Research has shown that a successful placement can best be promoted when special guardians feel well prepared for their role yet often this is not the case; special guardians feel they have had limited information about the child (Wade, et al., 2014).
The Nuffield Family Justice Observatory’s (2019) report on SGOs clearly identifies the gaps in the special guardianship process that will inform the guidance which, in July 2018, the former President of the Family Division invited the Family Justice Council to draft.
The Nuffield report states that: A plan for action will require a joined-up approach in identifying a future strategy that involves the courts, the Department for Education, Cafcass, the Ministry of Justice, the Adoption and Special Guardianship Leadership Board and the Family Justice Board.
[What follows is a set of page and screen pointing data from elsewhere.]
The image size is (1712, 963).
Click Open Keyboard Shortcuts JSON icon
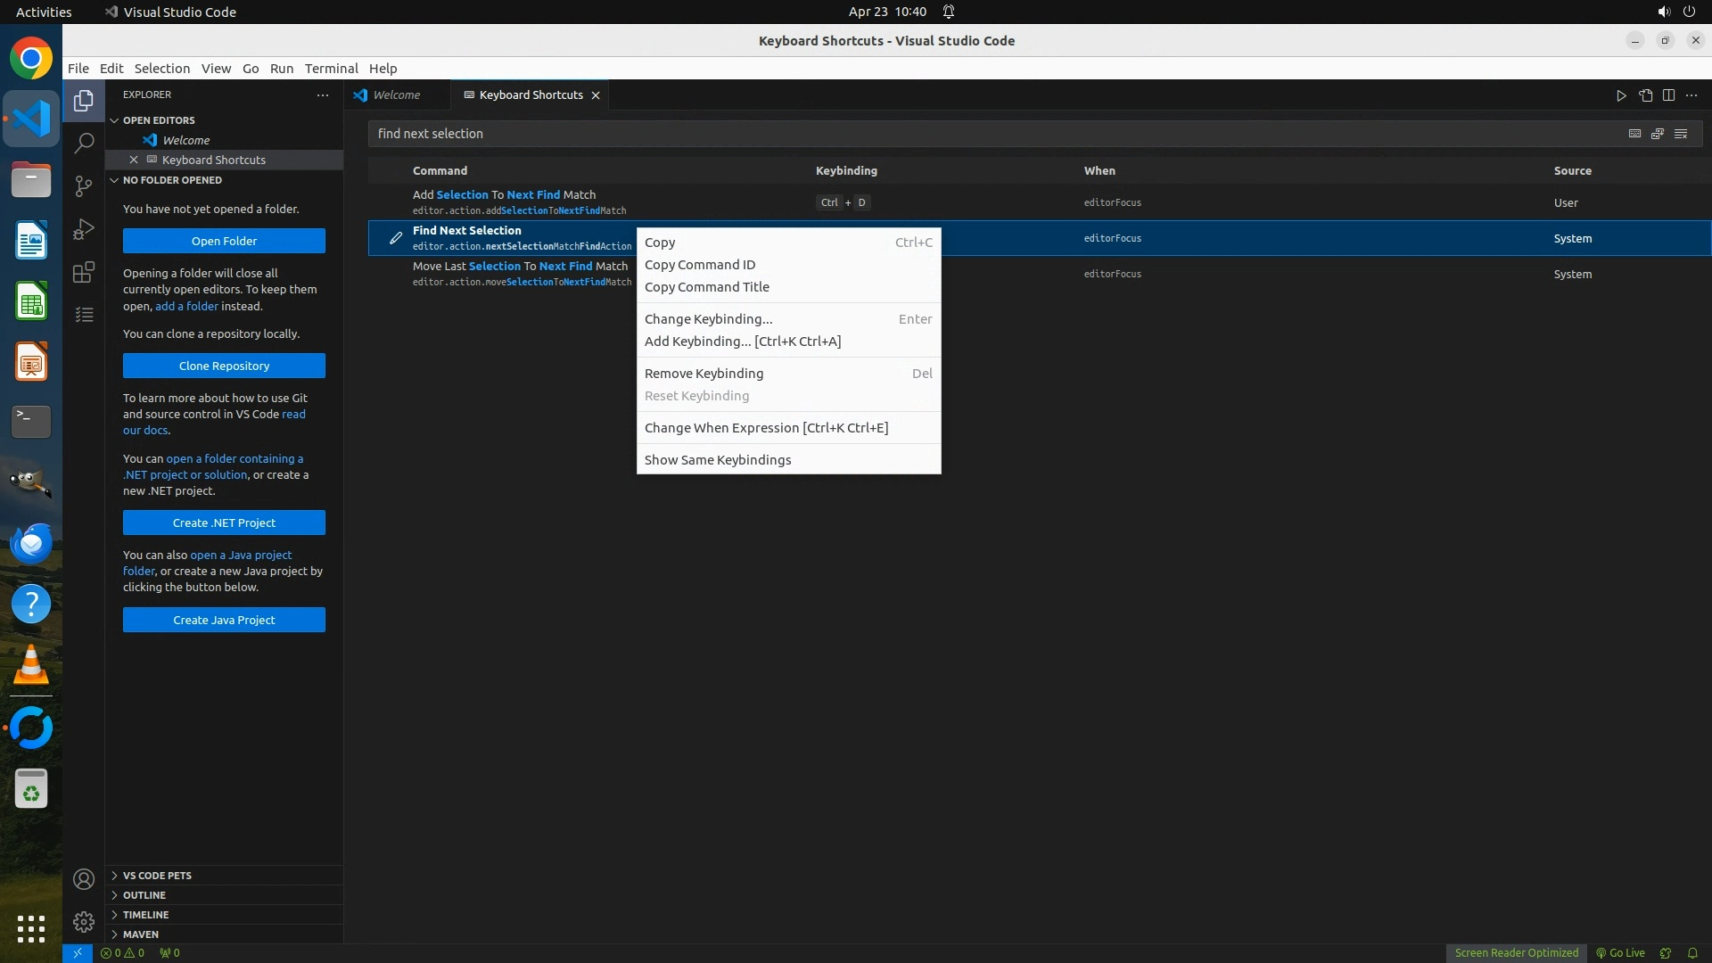pyautogui.click(x=1645, y=95)
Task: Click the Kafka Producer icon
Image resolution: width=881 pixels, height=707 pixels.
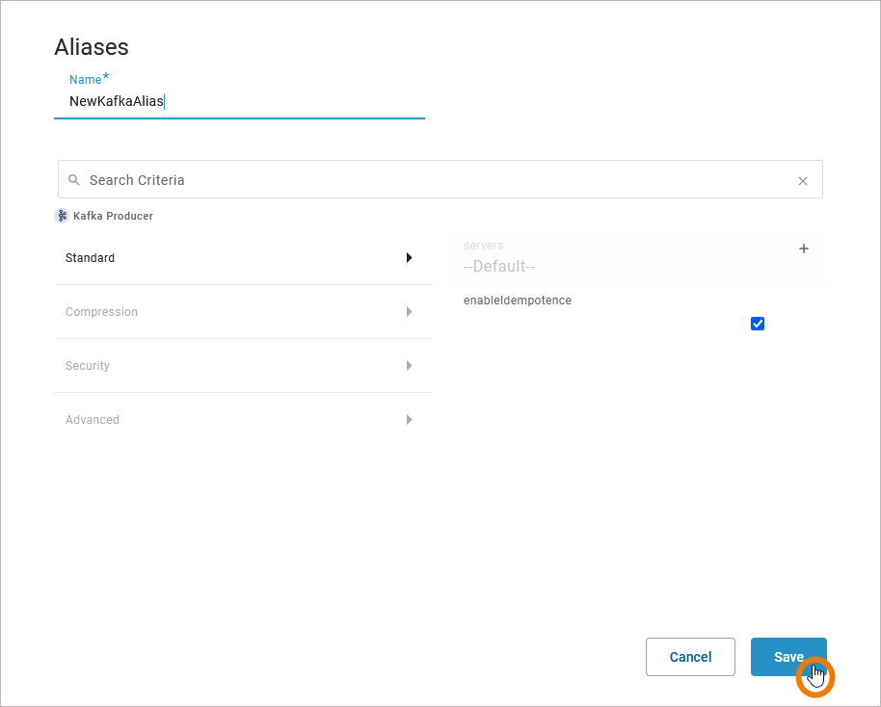Action: [x=62, y=216]
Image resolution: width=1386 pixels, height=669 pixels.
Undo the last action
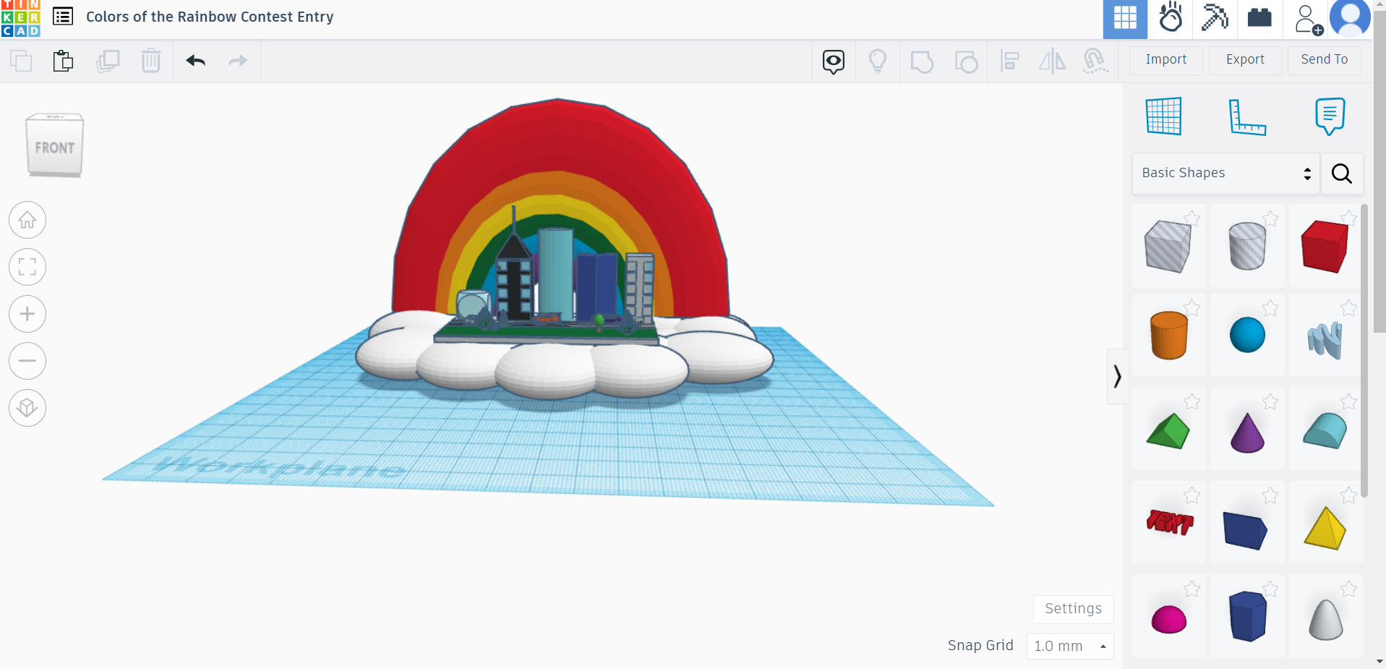pyautogui.click(x=194, y=61)
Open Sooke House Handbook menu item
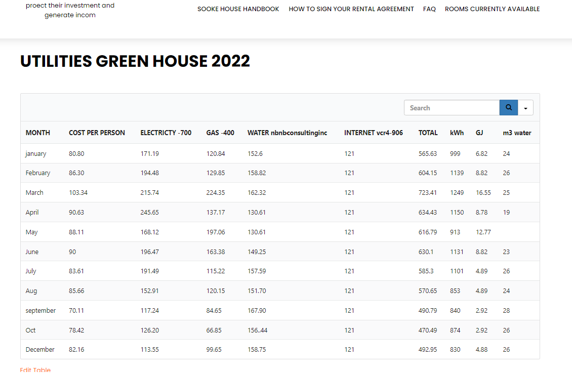 (x=238, y=9)
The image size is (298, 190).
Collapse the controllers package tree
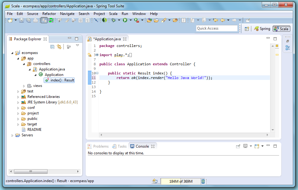tap(23, 64)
Local Family Justice Boards also have a crucial role in helping to promote consistency in decision-making and in developing a local problem-solving strategy consistent with the main findings on gaps in evidence.
I would want to add that health should be included in this long list of partners at a national and local level. This would help to address some of the gaps identified by the research noted above. In order to remove the inbuilt disadvantage we are placing on these children, the Regulations around SGOs need to be enhanced to give special guardianship arrangements parity with adoption (including the health elements).
I am not the first to raise the call for this parity in statute (see Harwin, et al., 2016). Joint working across disciplinary boundaries is vital if the system is to have a truly holistic approach to a family’s needs. In health and social care management we are moving away from silo working into integrated care systems. The care system for our children needs to follow the same model.
A call for ‘permanency’ medical advisers
A first step for the closer involvement of health would be to widen the remit of the medical adviser for adoption to include children and adults in the special guardianship process so that s/he becomes the ‘permanency’ medical adviser. The medical adviser could then be involved in properly supporting SGO applicants and advising those involved in their planning regarding the needs of the child.
As a specialist paediatrician experienced in the complex needs of children in the care system, the medical adviser brings a unique set of skills and a very particular perspective that enriches the knowledge about a child and the analysis of the child’s needs. Any system that removes this diminishes its quality.
Embedding the permanency medical adviser in the process would require an overhaul of commissioning and would be no small task. Despite the role’s statutory nature, the commissioning of medical advisers within regional adoption agencies has been complex, involving working across commissioning boundaries, and remains problematical in many areas.
Such a change would also need alterations to legislation that put the permanency medical adviser in a statutory role as per the medical adviser in the Adoption Regulations.
It could be argued that this should be taken one step further to move from adoption agencies to permanency agencies. This would address many of the gaps identified by the Nuffield Observatory report in so many different ways. It would allow the same process to be followed however a child was to find permanence, the same services commissioned, the same training offered, and so on. This would include the medical adviser role for both the adults and the children. Then all the lessons learned over the years from adoption – the preparation of carers, the expertise of specialist social workers, of medical advisers and others, and the support offered to child and adult alike – could be shared into the wider remit of the new system. Only then, with good multi-agency working would we have achieved equality in permanence for children.